Il CDR, acronimo di combustibile da rifiuti, rappresenta uno dei concetti più controversi nella gestione dei rifiuti: qualificato, dopo annose discussioni dottrinal-filosofiche, come rifiuto speciale, continua ad essere al centro di dibattiti merceologici-qualitativi, da un lato, e burocratico-amministrativi, dall’altro.
Quale regime utilizzare?
Non è questa la sede opportuna per una disamina approfondita delle numerose problematiche giuridiche connesse a tale tipologia di rifiuto: in questa sede voglio limitarmi a segnalarvi questa recente sentenza del Consiglio di Stato (5916/08), chiamato a pronunciarsi su una sentenza del TAR Veneto con la quale era stato respinto il ricorso proposto per l’annullamento di una determinazione del settore ecologia della Provincia di Verona, in forza della quale una società era stata autorizzata all’attività di recupero rifiuti non pericolosi…
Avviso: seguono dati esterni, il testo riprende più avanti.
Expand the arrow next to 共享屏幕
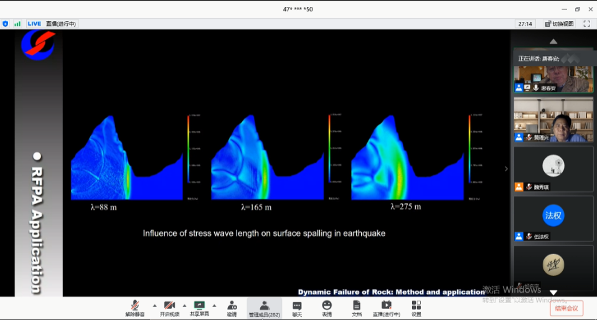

Si tratta di un argomento che tocca molti “tasti dolenti” del diritto ambientale, fortemente interconnessi: la gestione dei rifiuti (e il metodo di autorizzazione all’attività di recupero rifiuti non pericolosi), la concessione edilizia, il recupero dell’energia, la cogenerazione, l’incenerimento dei rifiuti, la vendita dell’energia elettrica, la termodistruzione, la termovalorizzazione, la valutazione di impatto ambientale.
Senza scendere nei particolari del fatto, per cui vi rimando alla lettura del testo integrale della sentenza, in questa sede voglio evidenziare gli aspetti più rilevanti toccati dal Consiglio di Stato.
Innanzitutto, a dimostrazione dell’interconnessione necessaria fra i diversi settori del diritto dell’ambiente, il giudice d’appello amministrativo sottolinea che l’autorizzazione prevista dal D.P.R. n. 203/88 – che si riferisce alla tutela della qualità dell’aria – non esaurisce l’ambito dei controlli previsti per l’attività di produzione di energia elettrica da rifiuti, che ha la duplice valenza di attività industriale e di smaltimento di rifiuti.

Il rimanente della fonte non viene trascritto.